Decerto que os estudos de biomassa não são a única maneira de quantificarmos o mundo animal. O número de espécies (biodiversidade) também é revelador. A assinalação da biomassa é um ponto complementar à riqueza de espécies e outras métricas de biodiversidade, e pode servir como um indicador da abundância e do “registro” ecológico dos mamíferos selvagens em escala global, afirmam os cientistas que lideraram a pesquisa, que foi denominada de “Global Biomass of Wild Mammals” – a biomassa global de mamíferos selvagens.

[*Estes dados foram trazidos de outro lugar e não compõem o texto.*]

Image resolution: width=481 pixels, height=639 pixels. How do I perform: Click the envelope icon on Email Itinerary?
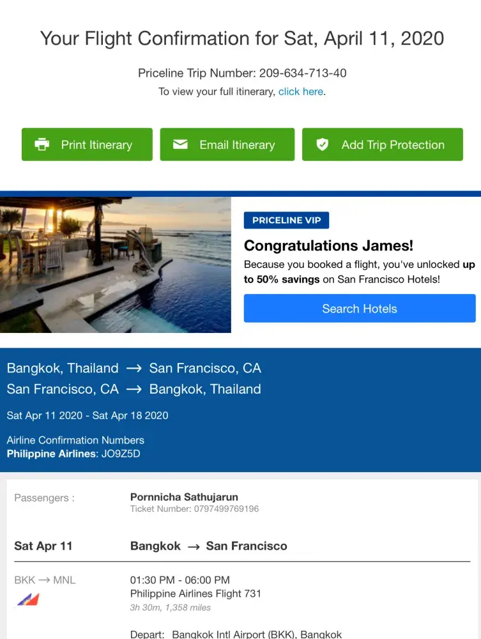pyautogui.click(x=181, y=144)
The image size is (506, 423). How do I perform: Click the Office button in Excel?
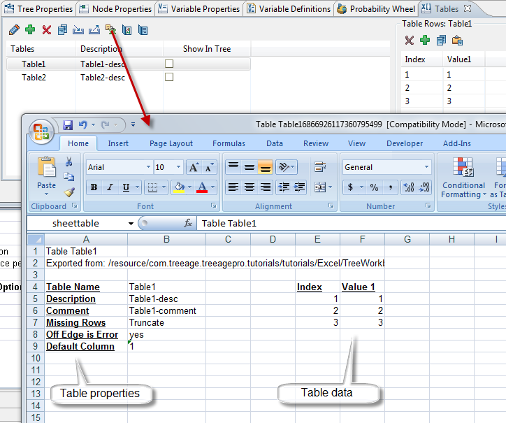click(x=41, y=131)
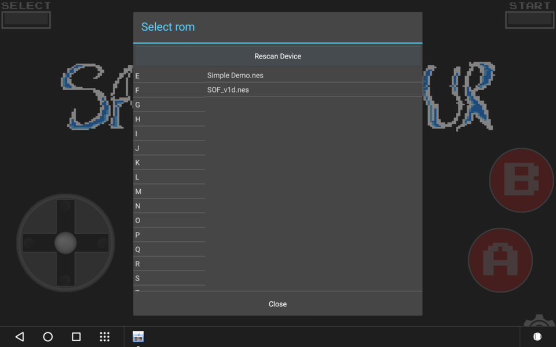
Task: Tap the Android back arrow
Action: tap(19, 336)
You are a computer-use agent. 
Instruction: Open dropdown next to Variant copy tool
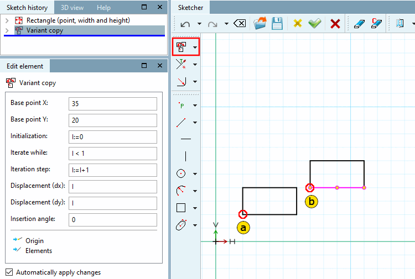point(195,48)
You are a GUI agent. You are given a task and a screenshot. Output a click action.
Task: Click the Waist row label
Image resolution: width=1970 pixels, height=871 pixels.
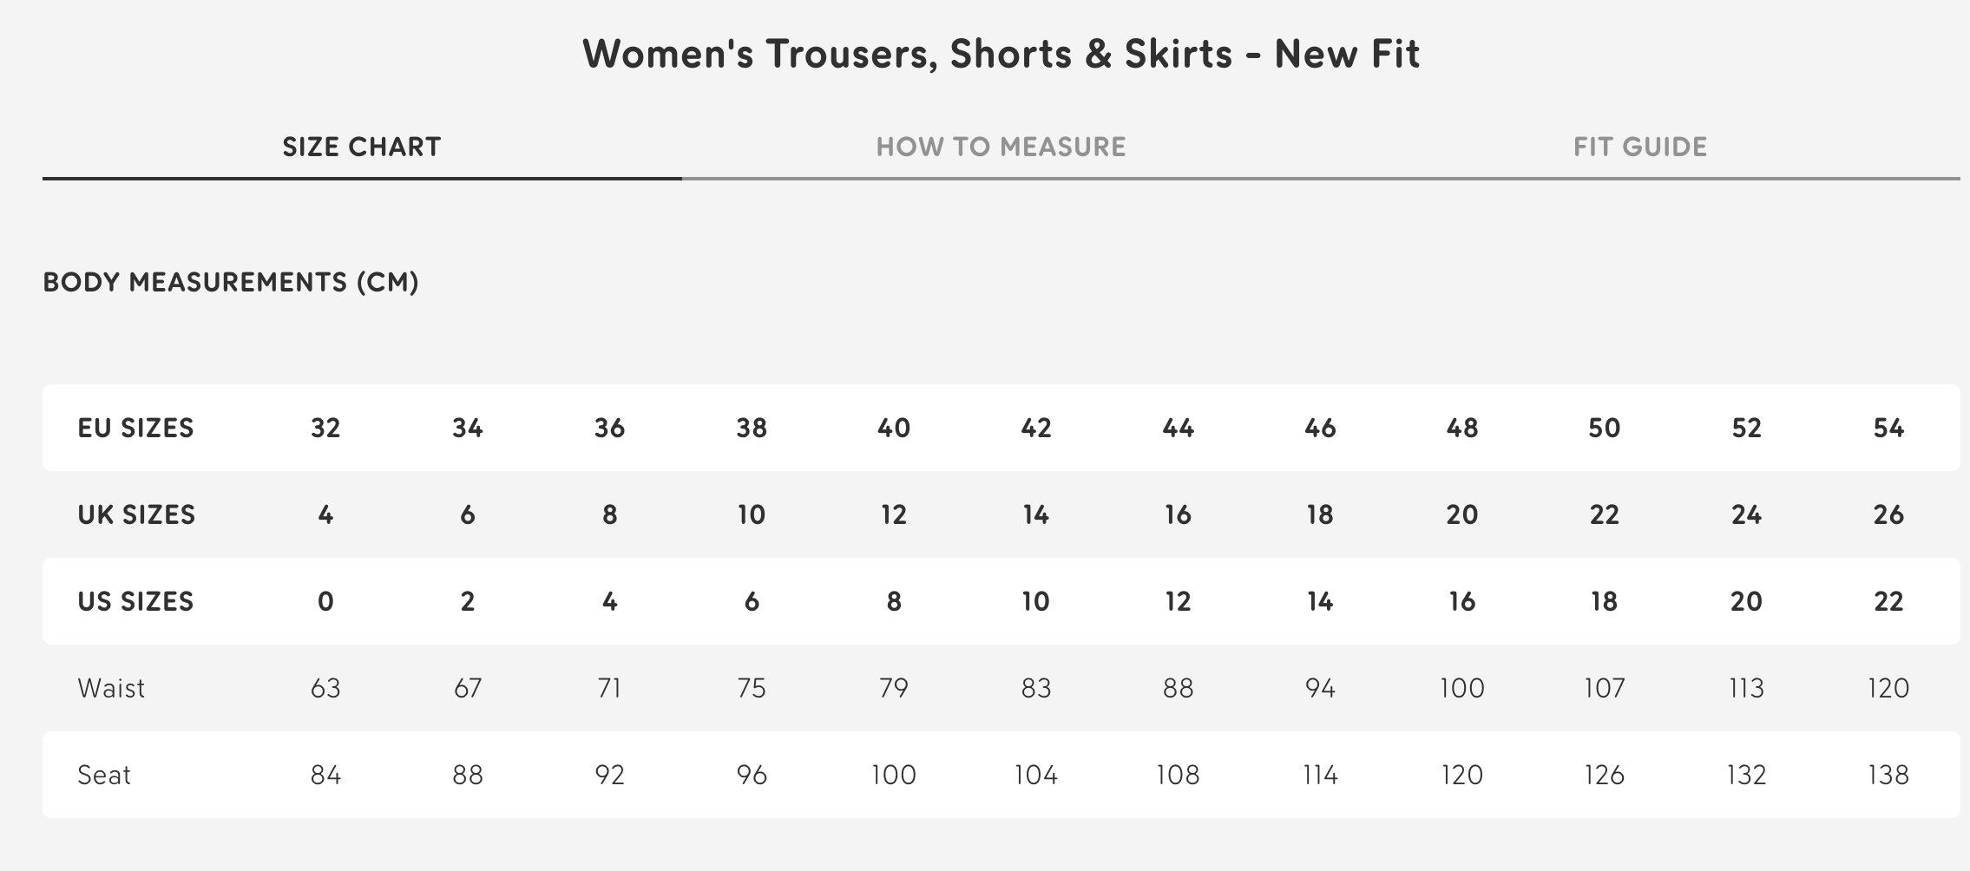[111, 688]
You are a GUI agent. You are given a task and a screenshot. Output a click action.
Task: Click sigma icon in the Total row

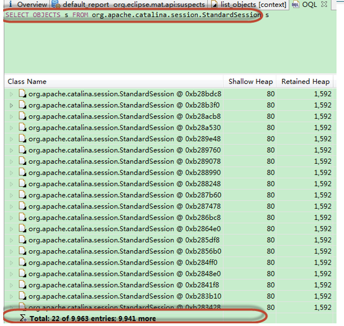click(22, 318)
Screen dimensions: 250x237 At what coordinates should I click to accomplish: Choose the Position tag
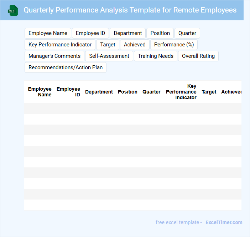point(160,33)
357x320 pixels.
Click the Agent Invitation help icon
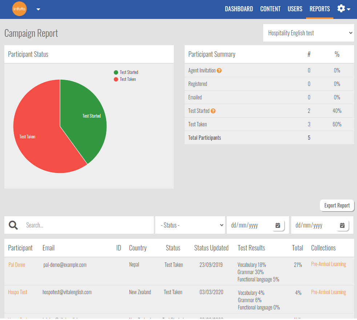219,71
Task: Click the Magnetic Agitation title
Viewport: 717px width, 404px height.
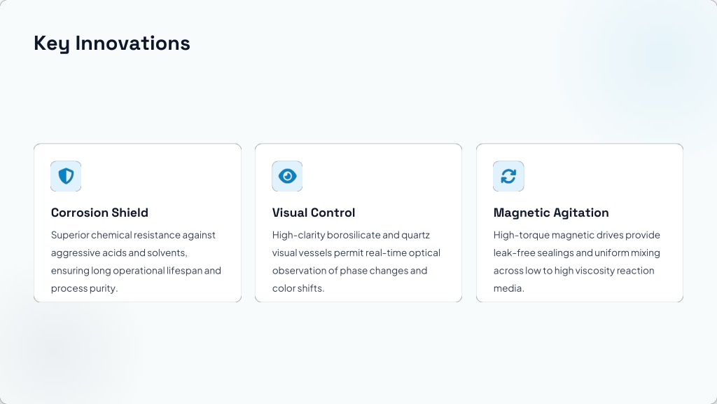Action: click(x=551, y=213)
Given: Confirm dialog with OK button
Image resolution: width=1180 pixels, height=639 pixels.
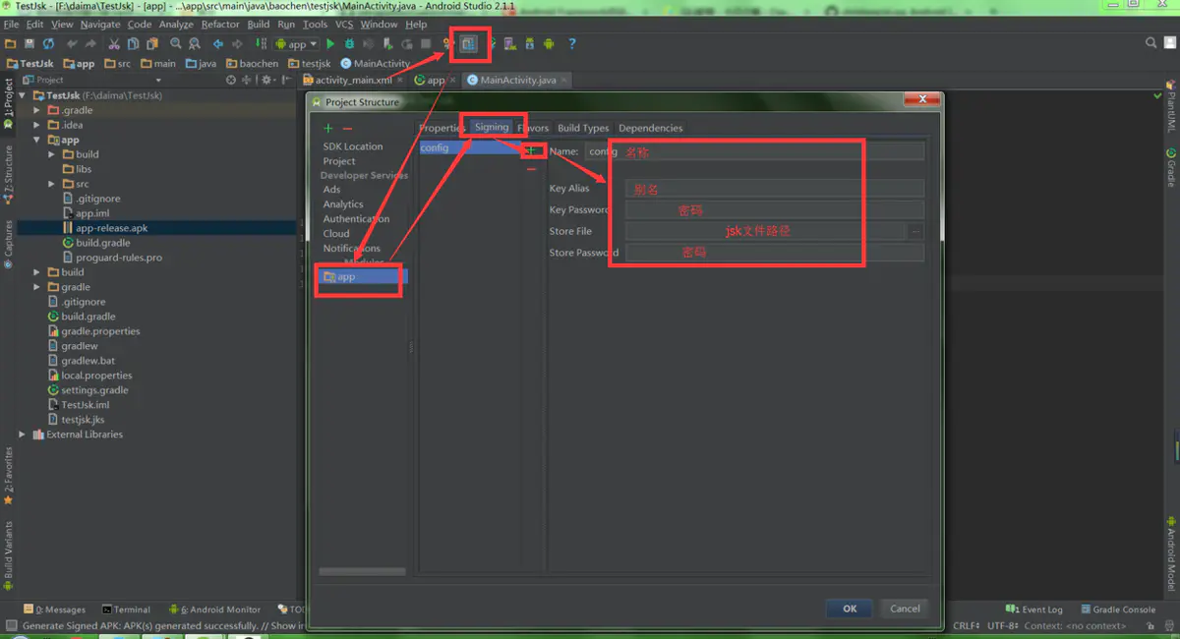Looking at the screenshot, I should (x=850, y=609).
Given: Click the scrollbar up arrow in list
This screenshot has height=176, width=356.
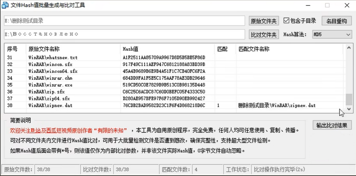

No tocante ao Brasil – que é a nação mais biodiversa do mundo – segundo o Professor Leandro Salles, do Museu Nacional do Rio de Janeiro, a perda da biodiversidade de mamíferos se deve, predominantemente, à devastação das coberturas naturais, sejam elas do Cerrado, da Caatinga ou da Mata Atlântica. Segundo ele, excetuando-se as áreas remanescentes da Amazônia e do Pantanal, “o Brasil é hoje uma grande fazenda”. O Professor Salles também aponta “o atropelamento em massa de nossa fauna como algo praticamente inevitável”, devido justamente à profunda fragmentação sofrida pelos nossos biomas, que cada vez mais são recortados por uma malha de estradas onde circulam – sem proteção, corredores e passagens especiais para a fauna – toda a frota de caminhões do maior produtor de agro do planeta.

O professor Salles afirma que, se nada for feito em relação ao avanço da destruição das coberturas florestais no Brasil, aqueles que viverem mais vinte anos verão a Amazônia sucumbir, tornando-se, a exemplo dos outros biomas brasileiros, apenas fragmentos, isto é, cacos do que um dia foi uma floresta majestosa, abrigo de uma biodiversidade incomparável.

Vivemos, então, uma contagem regressiva para a extinção em massa de milhares de espécies de animais selvagens, o que será uma tragédia ambiental sem precedentes, pois a perda da biodiversidade vai impor prejuízos incalculáveis para o homem no nosso planeta. Estamos, desgraçadamente, às portas do que poderemos considerar como a “Sexta Extinção”. E desta feita não houve necessidade, como nos cinco episódios anteriores, de mudanças climáticas fortuitas ou a chegada de asteroides: nós, a raça humana, somos a causa direta.

Serra do Amolar – Foto: Araquém Alcântara

A par dessa triste realidade, a humanidade e suas lideranças parecem não reagir à altura. O homem de hoje, talvez em razão do conhecimento de sua própria finitude, parece não demonstrar preocupação em relação aos eventos cujos efeitos transcendem a sua própria existência individual. A inércia – geral e planetária – para a tomada de medidas enérgicas em relação a todas as ameaças ambientais que enfrentarmos é uma prova disso.

Apesar da caça não ser a maior causa da perda da biodiversidade, é inconcebível que seres humanos – nos dias de hoje – abatam a tiros “esportivamente” animais selvagens – que são nossos companheiros de jornada terrestre. Nada mais covarde e deplorável – e emblemático em relação à nossa insensibilidade e estupidez – do que um homem matando uma onça por esporte.